DESKRIPSI LATIHAN: Dalam berita tentang Festival Makan Papeda, pada tanggal berapa festival itu semula direncanakan akan dilaksanakan?

PETIKAN BACAAN:
Festival Makan Papeda Ditunda Karena Covid-19, Ini Janji Penyelenggara
Reporter
Non Koresponden
Editor
Ludhy Cahyana
Rabu, 2 September 2020 13:38 WIB
TEMPO.CO, Jakarta - Makan papeda dengan wadah gerabah merupakan tradisi suku-suku di Papua, yang hidup di sekitar Danau Sentani. Bahkan, tradisi ini sudah berusia ribuan tahun lamanya. Untuk melestarikan tradisi makan papeda, saban tahun dihelat Festival Makan Papeda dalam Gerabah.
Menurut Naftali Felle, ketua kelompok pengrajin gerabah tradisional Titian Hidup Kampung Abar, Distrik Ebungfauw, Kabupaten Jayapura, Papua, Festival Makan Papeda dalam Gerabah atau Festival Helay Mbay Hote Mbay, yang rencananya akan dilaksanakan tanggal 30 September ini, ditunda tahun depan. Penyelenggara melihat Covid-19 di Indonesia maupun global belum menurun.

Data yang Dikumpulkan:

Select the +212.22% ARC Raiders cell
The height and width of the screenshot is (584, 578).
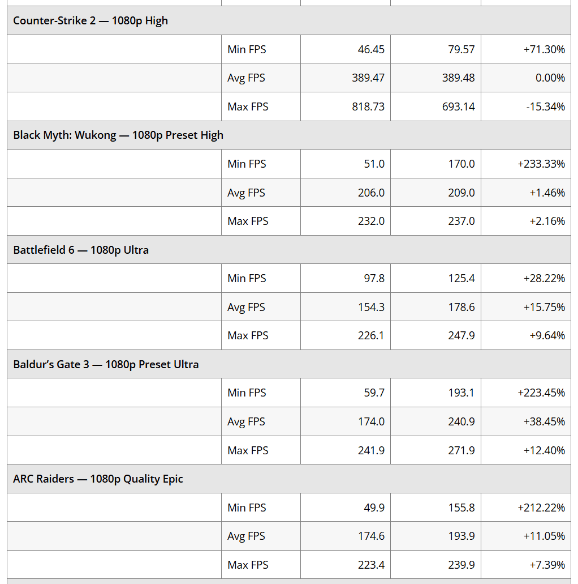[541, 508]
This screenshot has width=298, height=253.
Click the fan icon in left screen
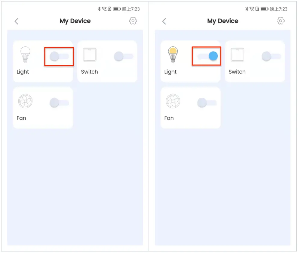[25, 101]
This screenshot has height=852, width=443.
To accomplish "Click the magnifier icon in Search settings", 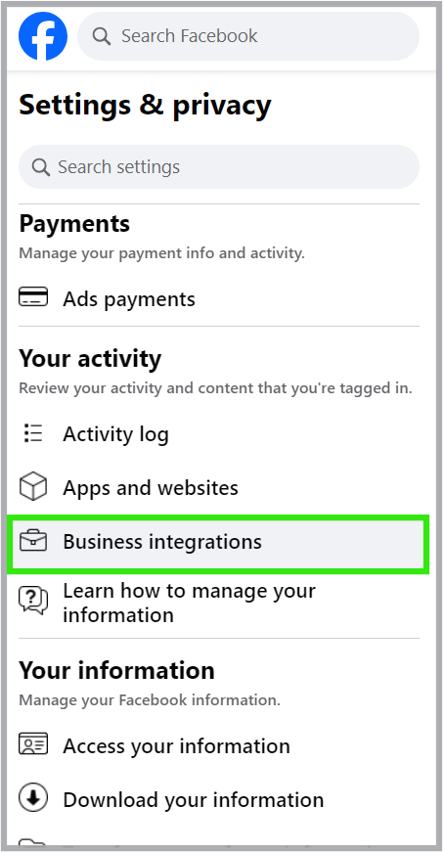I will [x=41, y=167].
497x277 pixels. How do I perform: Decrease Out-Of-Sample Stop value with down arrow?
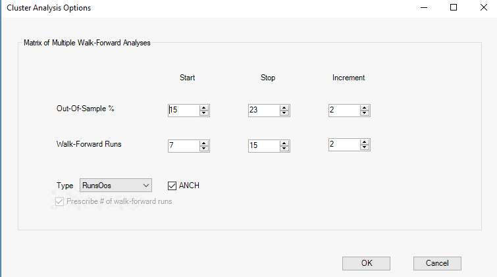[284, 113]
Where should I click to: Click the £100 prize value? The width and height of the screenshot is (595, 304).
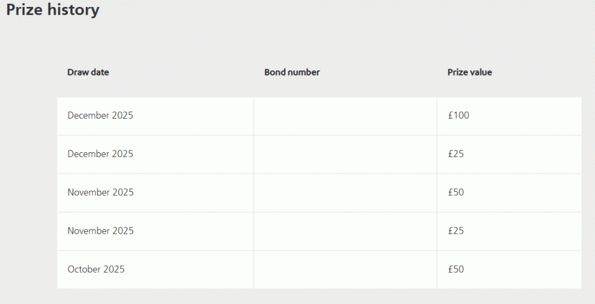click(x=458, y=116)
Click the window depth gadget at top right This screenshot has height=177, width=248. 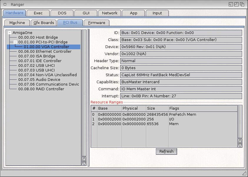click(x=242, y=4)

PEMBAHASAN SOAL: Festival itu semula direncanakan akan dilaksanakan pada tanggal 30 September.